» **Provided information**
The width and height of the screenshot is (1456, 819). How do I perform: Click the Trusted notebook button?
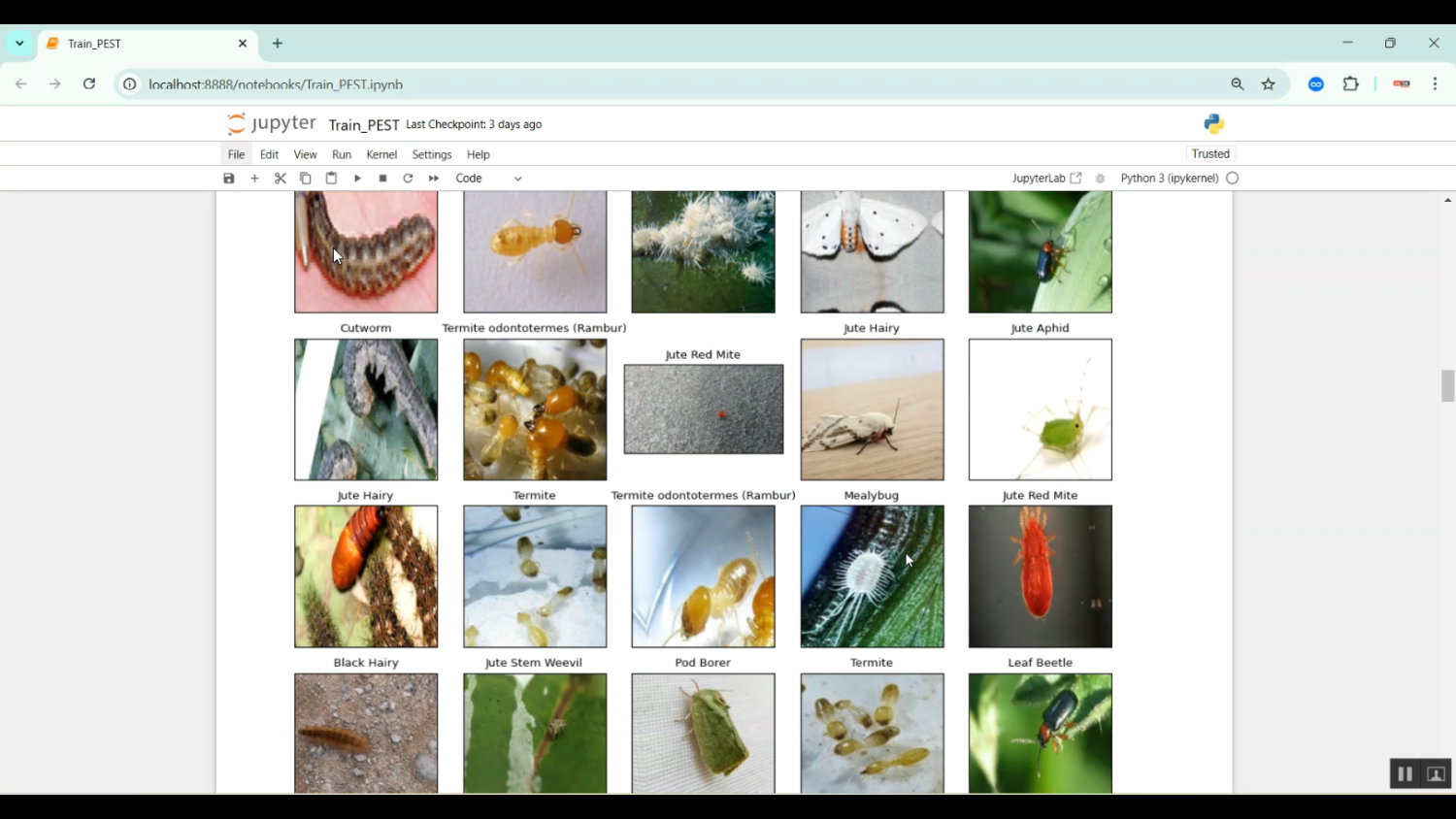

---

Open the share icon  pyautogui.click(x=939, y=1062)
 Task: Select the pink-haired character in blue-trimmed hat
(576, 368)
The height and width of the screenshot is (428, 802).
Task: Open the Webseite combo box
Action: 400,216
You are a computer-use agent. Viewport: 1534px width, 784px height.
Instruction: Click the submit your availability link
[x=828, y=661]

» **Work item**
Only the lines from the one containing "Task: Select the" through the one containing "You are a computer-use" are to be retyped, both boundary lines included, with no other material.

» **Solved problem**
 Task: Select the pink-haired character in blue-trimmed hat
(576, 368)
The height and width of the screenshot is (428, 802).
Task: Open the Webseite combo box
Action: 400,216
You are a computer-use agent. Viewport: 1534px width, 784px height.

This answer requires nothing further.